Este último se basa en el conocimiento de que casi todos los centros participantes sirven como fuente regional de atención pediátrica,30 sugiriendo que una presentación posterior con signos de infección por HSV en una institución alternativa sería excesivamente raro. Sin embargo, cuando el análisis se restringió a consultas en las que se realizó una prueba para VHS, el virus se mantuvo raro.

En segundo lugar, la evaluación del VHS (incluyendo tipo y modalidad de la PCR) fue variable y no todos los lactantes evaluados tuvieron una evaluación de laboratorio uniforme; por lo tanto, una prueba negativa para VHS no excluyó todos los tipos de enfermedad por VHS.

En tercer lugar, las plataformas de prueba del VHS variaron a lo largo de los sitios de estudio y durante el período de estudio lo que limitó la disponibilidad de datos sobre el tipo de virus.

Cuarto, hubo datos clínicos limitados disponibles para los bebés incluidos y la razón por la cual se realizó la PL (por ejemplo, fiebre) no estuvo disponible.

En quinto lugar, el rendimiento de la PL entre lactantes de 29 a 60 días de edad es variable,31 llevando potencialmente a la selección de más lactantes febriles con enfermedades agudas para incluir en la cohorte, lo que sugiere que la estimación puntual no se puede extrapolar a todo lactante febril de 29 a 60 días de vida. Por último, estos hallazgos no pueden generalizarse a DEs comunitarios y consultorios de atención primaria.

Conclusiones

Se diagnosticó infección por VHS en el 0,42% de 26.533 consultas de lactantes = 60 días de vida con cultivo de LCR obtenido dentro de las 24 horas de la consulta al DE. La prevalencia del VHS alcanzó su punto máximo en la segunda semana de vida y disminuyó sustancialmente en el segundo mes de vida. Las pruebas diagnósticas y el tratamiento empírico para el VHS variaron ampliamente entre los sitios y ninguno se relacionó con la frecuencia de la infección por VHS.

Los datos de los autores enfatizan la necesidad de mejorar las estrategias de manejo centradas en la identificación temprana de lactantes con alto y bajo riesgo de infección por VHS. Futuros trabajos deberían identificar los factores clínicos y de laboratorio que pueden ayudar a la estratificación del riesgo de infección por VHS, permitiendo la identificación precisa de los lactantes de alto riesgo que necesitan evaluación y tratamiento empírico para VHS mientras se minimizan las acciones en los lactantes de bajo riesgo.

Comentario:

La infección por VHS en lactantes pequeños puede tener una presentación clínica variada, con alta morbi-mortalidad.
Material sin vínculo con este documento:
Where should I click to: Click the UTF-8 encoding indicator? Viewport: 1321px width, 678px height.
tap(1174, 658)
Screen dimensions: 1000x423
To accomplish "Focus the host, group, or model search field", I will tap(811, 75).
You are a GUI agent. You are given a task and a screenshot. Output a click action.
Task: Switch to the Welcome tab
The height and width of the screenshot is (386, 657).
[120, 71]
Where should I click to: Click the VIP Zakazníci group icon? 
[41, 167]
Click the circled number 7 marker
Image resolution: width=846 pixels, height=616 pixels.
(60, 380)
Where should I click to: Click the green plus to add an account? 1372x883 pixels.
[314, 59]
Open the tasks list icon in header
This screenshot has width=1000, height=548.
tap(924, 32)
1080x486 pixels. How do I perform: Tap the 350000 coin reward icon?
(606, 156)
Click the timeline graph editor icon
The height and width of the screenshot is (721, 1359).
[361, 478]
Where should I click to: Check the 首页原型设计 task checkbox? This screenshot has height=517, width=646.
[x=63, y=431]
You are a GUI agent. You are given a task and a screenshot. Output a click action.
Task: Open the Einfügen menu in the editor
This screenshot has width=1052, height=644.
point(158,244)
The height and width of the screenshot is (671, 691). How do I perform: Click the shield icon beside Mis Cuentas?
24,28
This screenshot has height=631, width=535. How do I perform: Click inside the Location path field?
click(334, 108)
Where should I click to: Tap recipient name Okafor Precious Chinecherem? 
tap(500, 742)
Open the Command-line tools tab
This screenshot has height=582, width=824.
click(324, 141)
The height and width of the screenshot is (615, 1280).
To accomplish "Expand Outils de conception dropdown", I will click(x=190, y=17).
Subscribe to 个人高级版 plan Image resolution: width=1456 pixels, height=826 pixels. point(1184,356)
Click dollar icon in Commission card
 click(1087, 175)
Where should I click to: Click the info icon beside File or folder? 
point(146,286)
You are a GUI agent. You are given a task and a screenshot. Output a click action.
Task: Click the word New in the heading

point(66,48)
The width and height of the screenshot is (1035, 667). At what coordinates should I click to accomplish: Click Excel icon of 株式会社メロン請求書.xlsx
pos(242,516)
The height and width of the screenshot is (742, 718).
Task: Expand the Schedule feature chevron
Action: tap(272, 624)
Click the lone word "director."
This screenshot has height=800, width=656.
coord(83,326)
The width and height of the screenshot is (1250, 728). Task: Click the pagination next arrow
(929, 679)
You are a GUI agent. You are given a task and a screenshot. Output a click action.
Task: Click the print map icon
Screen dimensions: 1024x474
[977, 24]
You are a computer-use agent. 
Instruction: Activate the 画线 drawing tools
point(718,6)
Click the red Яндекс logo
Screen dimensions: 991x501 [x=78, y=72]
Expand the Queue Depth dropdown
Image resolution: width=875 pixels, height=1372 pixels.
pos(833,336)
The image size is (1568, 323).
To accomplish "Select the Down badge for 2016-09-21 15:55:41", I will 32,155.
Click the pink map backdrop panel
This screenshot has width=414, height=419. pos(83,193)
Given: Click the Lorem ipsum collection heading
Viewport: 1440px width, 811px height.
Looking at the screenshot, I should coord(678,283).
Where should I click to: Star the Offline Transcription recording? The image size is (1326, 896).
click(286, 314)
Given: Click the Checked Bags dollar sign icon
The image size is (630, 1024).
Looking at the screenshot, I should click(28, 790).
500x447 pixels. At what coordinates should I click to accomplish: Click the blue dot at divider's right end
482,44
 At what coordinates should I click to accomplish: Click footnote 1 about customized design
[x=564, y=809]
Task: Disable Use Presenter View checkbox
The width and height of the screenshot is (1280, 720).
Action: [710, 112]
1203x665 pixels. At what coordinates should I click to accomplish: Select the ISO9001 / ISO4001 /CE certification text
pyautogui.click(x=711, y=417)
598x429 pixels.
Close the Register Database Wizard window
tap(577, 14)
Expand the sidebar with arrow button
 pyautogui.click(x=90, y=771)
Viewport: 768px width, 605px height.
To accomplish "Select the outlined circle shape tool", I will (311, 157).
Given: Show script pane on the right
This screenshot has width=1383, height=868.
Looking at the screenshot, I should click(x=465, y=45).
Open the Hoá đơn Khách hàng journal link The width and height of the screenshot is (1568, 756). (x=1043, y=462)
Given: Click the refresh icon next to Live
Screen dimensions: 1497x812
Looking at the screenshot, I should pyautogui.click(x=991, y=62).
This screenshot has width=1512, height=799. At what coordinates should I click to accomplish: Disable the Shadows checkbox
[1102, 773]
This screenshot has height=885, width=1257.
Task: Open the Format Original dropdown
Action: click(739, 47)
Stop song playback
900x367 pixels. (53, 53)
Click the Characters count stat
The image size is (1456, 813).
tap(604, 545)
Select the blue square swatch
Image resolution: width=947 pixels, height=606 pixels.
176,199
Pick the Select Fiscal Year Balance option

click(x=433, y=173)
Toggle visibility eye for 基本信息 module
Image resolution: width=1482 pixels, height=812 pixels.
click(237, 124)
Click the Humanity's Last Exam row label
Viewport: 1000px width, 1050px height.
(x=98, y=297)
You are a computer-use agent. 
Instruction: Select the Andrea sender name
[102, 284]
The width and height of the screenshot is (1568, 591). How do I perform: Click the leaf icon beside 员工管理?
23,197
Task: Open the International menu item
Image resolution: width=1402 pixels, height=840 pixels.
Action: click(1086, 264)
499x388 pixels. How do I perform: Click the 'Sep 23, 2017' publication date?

La rareza de la infección, junto con su gran cantidad de características clínicas, lleva a una amplia variación en el manejo de los lactantes en riesgo, lo que tiene un impacto directo en los resultados del paciente.

Sin embargo, la evaluación y la terapia antiviral empírica para VHS en lactantes de bajo riesgo puede asociarse con hospitalización prolongada, mayores costos y efectos adversos de variada gravedad.

Por lo tanto, la decisión de evaluar y tratar a lactantes con sospecha de infección por VHS es de suma importancia, y requiere de un conocimiento preciso del riesgo de infección por este virus para optimizar la toma de decisiones clínicas en los lactantes febriles de bajo y alto riesgo.